At home the Ilford CHS building at Gants Hill was reopened to accommodate all the girls from any of the local schools who had not been evacuated, so after about a month in Aberdare I came home again, for most of the rest of the war. I used to cycle about two miles to school. There were no proper shelters in the school, but the brick arches of the corridors round the two quadrangles were filled with sandbags and during air-raids we sat on old bus seats and carried on with lessons on a blackboard. We only went there when the danger seemed imminent. Most of the time school carried on normally and I can only remember one occasion when our head-mistress, Miss Bull, at Assembly, had to announce the death of a little girl, in the First Year, who had lived in Dagenham, one of the badly hit areas in the blitz. I never learnt to cook, as the Domestic Science laboratory was shut throughout the war, and at home I was only allowed to do things like shelling peas for fear of wasting food. At lunch we were not allowed to leave anything on our plates, and I can remember on one occasion being watched by the whole rounders team, anxious to get off for an away match, as I struggled to swallow the last mouthfuls of a very stodgy suet pudding. We had home and away netball, rounders, tennis and hockey matches with nearby schools, but of course there were no school trips. I did learn German, which could have come in very useful! There were twenty-two girls in my class and five of us were called Barbara.

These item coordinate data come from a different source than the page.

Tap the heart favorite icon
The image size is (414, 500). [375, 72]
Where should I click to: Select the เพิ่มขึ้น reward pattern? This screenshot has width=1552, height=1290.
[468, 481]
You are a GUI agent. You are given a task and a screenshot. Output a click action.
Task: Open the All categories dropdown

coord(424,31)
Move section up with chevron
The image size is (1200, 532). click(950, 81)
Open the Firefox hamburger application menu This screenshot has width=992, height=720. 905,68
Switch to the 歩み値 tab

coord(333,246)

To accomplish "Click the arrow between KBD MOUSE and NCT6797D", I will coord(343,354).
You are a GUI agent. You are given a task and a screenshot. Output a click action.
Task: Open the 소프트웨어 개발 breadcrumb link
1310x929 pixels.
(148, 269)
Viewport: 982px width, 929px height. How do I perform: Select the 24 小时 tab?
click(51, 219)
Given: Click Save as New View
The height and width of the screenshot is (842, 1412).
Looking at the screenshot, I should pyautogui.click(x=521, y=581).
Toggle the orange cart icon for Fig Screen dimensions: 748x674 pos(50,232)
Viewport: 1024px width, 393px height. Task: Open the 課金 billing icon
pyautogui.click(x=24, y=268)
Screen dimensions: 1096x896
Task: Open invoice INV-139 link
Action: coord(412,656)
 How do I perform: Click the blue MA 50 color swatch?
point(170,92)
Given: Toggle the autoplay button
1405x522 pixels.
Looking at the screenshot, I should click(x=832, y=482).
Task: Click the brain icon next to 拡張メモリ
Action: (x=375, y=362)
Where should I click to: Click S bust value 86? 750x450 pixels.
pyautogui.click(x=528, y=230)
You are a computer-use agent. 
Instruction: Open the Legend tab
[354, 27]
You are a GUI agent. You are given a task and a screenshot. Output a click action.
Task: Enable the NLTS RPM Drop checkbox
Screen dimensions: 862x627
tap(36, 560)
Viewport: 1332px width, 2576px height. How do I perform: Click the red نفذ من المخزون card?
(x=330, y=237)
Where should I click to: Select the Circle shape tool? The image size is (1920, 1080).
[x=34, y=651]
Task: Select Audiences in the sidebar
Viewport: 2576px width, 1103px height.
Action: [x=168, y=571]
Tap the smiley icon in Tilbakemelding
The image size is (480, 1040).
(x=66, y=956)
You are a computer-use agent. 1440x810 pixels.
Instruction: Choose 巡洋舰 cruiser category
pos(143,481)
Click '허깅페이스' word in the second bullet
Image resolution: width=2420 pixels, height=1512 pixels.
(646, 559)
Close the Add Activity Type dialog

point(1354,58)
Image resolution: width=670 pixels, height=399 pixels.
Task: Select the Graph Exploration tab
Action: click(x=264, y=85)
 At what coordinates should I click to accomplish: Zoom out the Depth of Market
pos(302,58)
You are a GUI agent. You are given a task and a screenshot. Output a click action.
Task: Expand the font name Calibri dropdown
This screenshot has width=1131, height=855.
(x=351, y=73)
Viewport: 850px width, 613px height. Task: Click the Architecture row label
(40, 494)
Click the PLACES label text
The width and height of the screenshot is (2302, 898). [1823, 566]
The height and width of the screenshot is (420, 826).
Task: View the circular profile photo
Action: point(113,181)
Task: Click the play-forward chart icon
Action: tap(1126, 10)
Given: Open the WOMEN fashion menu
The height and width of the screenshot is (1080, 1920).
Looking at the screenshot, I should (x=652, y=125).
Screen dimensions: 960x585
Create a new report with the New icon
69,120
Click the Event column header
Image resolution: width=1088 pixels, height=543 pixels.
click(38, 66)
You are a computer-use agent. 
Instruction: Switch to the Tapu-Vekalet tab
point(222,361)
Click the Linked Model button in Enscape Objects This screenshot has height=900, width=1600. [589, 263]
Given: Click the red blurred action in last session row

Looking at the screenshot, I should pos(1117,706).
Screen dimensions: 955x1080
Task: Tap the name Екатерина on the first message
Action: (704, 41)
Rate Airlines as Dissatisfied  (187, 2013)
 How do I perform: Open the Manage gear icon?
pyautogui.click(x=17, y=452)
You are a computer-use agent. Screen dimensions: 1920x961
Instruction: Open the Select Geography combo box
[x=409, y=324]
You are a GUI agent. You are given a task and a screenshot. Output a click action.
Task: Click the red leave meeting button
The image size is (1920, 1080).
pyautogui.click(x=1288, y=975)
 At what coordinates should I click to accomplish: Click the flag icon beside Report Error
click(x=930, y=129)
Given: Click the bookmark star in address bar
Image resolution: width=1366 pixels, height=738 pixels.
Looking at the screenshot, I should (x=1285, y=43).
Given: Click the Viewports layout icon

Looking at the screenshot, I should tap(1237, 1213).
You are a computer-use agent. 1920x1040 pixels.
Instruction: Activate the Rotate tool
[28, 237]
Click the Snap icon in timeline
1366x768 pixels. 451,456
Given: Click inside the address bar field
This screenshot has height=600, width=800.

We were supposed to have four colours of gingham check material for our school summer uniform, according to which House we were in — blue, red, green or yellow — but this became impossible to obtain, so during one needlework class the teacher gave my friend and me, who were quite good at dressmaking, some pattern books and told us to choose three patterns. These then became the new school uniform, to be made up in any material, and I can still remember the patterns and materials I used for mine. Our tunics had to be a standard length, 4 inches above the knee when kneeling, and I hated them being so short. It was lovely later on when I could wear the New Look.

I was lucky that by the time I had to take the Matriculation exam the war had just ended, so I did not have the interruptions experienced by those taking it the year before, of filing out of the unprotected hall in silence to the corridors when the raids became intense and trying to carry on there. I can remember the previous year thinking how difficult it must be for them.

At one time we happened to be sitting in the corridor when the V2 rockets were falling, and of course there could be no warning as they travelled faster than sound, the first thing being the explosion, very strangely followed by the roar of the arrival receding into the distance. One fell so close we felt the blast strongly.

Just before the end of the war I was spending Christmas in Cornwall with my previous next-door neighbours and my parents arranged for me to stay on there to avoid all the V1s and V2s, so I went to the Penzance school for the Spring term of 1945. Then I returned home to my normal school before VE Day.